◆ **What the exercise asks**
Every line below that holds "green" must be copied.

Segment Open

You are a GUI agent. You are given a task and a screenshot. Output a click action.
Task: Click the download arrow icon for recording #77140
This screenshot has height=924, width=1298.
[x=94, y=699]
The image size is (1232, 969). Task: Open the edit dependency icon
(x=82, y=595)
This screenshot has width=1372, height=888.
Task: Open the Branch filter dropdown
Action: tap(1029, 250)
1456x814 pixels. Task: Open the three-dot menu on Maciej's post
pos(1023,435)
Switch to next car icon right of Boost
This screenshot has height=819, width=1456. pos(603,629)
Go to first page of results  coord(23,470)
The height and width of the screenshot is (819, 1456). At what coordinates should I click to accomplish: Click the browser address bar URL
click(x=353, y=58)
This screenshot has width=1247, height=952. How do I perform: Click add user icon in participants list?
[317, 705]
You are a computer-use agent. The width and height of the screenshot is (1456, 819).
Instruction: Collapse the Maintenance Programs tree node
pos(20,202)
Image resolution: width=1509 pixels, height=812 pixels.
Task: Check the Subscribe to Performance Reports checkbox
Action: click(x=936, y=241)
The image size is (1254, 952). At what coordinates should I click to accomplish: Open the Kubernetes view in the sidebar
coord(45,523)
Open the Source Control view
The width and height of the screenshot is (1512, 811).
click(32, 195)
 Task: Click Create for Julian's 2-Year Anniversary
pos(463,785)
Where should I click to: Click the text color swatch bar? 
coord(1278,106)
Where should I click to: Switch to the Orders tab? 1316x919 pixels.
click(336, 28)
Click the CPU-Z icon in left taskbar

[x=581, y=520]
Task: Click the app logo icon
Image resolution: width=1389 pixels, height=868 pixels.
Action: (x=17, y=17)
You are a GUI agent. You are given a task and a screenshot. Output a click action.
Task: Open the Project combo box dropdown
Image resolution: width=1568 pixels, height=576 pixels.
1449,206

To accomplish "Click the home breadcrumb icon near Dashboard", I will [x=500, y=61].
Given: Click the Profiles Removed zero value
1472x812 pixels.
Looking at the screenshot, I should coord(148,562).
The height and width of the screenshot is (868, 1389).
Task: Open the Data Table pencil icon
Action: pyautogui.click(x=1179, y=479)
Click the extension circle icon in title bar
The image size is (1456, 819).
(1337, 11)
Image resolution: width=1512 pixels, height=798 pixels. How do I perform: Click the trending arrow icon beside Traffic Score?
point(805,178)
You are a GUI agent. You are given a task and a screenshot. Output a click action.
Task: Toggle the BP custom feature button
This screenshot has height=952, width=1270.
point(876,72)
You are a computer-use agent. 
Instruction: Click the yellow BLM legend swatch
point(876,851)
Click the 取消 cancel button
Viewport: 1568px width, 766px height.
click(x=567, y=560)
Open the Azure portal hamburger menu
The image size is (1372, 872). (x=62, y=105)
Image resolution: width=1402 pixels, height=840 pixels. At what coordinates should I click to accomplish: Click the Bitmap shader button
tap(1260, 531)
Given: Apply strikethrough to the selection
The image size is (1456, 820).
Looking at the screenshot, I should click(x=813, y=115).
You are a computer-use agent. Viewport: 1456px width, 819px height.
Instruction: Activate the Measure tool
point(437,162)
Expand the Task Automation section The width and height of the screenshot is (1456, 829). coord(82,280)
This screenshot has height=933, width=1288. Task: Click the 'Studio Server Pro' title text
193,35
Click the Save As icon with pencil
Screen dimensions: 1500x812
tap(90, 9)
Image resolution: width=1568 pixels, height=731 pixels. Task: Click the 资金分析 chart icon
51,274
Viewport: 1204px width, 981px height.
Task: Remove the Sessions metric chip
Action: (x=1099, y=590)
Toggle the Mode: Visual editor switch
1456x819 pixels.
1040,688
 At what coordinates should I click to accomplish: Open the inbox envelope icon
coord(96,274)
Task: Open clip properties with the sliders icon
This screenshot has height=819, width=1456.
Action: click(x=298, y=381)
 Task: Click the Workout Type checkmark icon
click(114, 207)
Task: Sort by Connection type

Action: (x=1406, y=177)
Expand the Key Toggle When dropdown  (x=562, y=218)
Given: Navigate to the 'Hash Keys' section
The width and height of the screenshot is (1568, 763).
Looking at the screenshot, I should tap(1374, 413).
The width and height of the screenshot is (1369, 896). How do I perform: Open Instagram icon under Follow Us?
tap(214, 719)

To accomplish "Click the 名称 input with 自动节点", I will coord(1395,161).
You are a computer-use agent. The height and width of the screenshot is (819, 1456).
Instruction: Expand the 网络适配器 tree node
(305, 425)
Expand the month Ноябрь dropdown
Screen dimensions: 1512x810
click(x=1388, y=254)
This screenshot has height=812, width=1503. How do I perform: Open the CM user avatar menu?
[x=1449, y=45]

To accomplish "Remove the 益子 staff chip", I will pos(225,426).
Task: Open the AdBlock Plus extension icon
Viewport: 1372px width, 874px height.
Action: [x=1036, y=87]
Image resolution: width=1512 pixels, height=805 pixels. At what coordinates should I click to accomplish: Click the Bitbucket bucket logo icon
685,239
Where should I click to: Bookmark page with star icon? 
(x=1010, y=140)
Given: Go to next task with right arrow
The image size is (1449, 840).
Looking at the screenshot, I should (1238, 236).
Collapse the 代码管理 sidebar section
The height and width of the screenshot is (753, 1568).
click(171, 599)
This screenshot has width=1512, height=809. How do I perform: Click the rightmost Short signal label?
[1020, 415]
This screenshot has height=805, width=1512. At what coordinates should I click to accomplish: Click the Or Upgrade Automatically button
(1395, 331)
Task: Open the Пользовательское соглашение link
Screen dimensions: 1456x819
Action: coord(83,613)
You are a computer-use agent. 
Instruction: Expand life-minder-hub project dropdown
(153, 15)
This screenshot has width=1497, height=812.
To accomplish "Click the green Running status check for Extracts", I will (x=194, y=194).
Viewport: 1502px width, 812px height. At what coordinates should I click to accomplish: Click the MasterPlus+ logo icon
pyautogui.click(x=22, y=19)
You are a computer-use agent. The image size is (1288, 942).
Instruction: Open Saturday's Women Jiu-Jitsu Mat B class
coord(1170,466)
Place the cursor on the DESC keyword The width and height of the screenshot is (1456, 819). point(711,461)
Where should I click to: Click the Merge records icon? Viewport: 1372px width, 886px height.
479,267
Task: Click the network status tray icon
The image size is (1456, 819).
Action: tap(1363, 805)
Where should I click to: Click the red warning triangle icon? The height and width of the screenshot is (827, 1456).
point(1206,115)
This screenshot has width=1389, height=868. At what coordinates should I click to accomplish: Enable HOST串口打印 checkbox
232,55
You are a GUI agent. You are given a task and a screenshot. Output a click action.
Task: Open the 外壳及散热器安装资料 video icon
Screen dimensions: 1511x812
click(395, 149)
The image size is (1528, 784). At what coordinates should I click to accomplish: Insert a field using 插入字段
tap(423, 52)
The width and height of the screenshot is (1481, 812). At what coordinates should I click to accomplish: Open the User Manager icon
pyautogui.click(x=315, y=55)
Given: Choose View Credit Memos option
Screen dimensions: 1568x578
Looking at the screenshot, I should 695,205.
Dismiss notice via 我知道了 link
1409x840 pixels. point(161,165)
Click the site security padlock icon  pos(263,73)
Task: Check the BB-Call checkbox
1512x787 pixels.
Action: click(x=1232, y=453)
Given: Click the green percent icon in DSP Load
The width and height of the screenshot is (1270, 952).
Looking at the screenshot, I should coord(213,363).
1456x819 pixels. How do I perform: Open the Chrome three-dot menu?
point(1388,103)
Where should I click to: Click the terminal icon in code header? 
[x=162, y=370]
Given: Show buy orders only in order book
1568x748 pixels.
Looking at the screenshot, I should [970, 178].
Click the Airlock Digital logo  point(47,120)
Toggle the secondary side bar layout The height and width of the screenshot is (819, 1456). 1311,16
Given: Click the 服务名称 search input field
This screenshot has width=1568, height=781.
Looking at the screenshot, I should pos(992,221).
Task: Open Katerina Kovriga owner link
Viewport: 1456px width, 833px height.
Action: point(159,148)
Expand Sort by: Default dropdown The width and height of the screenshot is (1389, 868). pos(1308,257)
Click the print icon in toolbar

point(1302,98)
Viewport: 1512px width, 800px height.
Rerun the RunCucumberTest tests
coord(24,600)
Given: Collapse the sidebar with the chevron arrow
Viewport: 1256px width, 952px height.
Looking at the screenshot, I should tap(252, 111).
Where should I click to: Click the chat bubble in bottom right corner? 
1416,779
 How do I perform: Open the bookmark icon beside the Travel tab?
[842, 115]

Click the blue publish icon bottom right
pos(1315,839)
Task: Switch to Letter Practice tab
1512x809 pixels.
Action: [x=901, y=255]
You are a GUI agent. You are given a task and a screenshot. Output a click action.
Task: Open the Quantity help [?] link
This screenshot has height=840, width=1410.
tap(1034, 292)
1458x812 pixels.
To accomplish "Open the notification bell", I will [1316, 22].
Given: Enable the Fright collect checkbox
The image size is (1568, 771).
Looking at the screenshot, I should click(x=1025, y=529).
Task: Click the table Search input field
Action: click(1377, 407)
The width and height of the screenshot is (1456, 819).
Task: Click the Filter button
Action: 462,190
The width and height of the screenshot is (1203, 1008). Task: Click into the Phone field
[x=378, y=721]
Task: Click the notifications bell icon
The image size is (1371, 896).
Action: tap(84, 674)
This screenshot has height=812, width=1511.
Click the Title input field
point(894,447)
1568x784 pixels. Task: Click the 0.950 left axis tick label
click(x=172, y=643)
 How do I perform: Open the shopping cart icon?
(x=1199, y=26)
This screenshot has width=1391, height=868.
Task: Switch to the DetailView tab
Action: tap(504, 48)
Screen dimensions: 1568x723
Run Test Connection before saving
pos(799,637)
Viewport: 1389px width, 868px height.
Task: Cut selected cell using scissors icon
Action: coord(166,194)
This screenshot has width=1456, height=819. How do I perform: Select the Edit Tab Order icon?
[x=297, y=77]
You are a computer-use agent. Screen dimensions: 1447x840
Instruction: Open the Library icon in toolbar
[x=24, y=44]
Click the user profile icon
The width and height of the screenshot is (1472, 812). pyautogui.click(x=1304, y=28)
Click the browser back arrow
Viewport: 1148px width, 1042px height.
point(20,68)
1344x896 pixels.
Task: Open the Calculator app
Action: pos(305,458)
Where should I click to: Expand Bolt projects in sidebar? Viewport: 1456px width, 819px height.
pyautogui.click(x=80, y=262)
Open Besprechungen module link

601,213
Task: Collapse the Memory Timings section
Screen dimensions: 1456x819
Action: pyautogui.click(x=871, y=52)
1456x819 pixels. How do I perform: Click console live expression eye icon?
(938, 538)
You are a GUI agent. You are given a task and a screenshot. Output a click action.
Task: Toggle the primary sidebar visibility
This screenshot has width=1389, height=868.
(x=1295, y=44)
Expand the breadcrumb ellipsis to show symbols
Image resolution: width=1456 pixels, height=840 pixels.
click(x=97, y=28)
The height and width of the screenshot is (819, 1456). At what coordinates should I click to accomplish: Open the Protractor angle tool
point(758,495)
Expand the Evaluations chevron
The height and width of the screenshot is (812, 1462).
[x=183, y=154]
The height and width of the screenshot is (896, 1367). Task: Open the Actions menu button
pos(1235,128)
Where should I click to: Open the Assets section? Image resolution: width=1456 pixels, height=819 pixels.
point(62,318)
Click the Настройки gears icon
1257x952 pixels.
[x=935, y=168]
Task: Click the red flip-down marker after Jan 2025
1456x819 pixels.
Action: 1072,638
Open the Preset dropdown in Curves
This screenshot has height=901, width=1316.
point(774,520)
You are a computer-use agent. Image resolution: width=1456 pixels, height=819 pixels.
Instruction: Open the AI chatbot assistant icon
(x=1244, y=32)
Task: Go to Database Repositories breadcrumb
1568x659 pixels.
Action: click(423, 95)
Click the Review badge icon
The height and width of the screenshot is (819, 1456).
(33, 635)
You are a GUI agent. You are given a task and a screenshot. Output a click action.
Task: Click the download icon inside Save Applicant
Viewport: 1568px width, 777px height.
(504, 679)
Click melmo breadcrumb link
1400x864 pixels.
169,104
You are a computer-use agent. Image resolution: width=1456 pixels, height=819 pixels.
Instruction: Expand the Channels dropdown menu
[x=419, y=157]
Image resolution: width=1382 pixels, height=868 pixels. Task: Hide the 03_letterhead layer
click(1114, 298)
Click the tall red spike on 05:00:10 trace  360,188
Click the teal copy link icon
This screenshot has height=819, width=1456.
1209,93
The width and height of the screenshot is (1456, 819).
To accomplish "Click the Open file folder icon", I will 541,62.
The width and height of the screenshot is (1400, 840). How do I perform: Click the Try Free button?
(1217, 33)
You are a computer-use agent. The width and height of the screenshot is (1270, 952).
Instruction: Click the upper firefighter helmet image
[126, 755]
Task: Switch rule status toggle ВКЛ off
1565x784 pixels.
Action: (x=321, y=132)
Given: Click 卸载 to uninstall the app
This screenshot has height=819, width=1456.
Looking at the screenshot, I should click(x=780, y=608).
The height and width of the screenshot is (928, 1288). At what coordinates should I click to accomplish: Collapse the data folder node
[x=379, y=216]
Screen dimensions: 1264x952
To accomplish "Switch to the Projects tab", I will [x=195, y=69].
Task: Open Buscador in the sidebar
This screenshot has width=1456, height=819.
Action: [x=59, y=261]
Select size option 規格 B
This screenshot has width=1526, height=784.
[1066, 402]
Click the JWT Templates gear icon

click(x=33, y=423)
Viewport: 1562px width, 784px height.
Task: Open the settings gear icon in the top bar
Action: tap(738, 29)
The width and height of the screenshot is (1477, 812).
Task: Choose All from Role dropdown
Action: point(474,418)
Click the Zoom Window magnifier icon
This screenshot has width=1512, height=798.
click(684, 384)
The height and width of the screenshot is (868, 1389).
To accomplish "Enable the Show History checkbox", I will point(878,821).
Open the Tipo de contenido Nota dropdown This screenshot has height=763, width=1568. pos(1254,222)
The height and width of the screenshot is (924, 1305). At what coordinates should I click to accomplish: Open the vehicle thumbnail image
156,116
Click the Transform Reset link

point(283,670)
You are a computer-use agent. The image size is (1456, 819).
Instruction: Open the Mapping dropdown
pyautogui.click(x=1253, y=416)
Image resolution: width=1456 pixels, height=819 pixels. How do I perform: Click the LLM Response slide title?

Segment Closed

◆ **Response area**
To accomplish "Click the green Running status check for Extracts", I will (x=194, y=194).
Given: Click the green percent icon in DSP Load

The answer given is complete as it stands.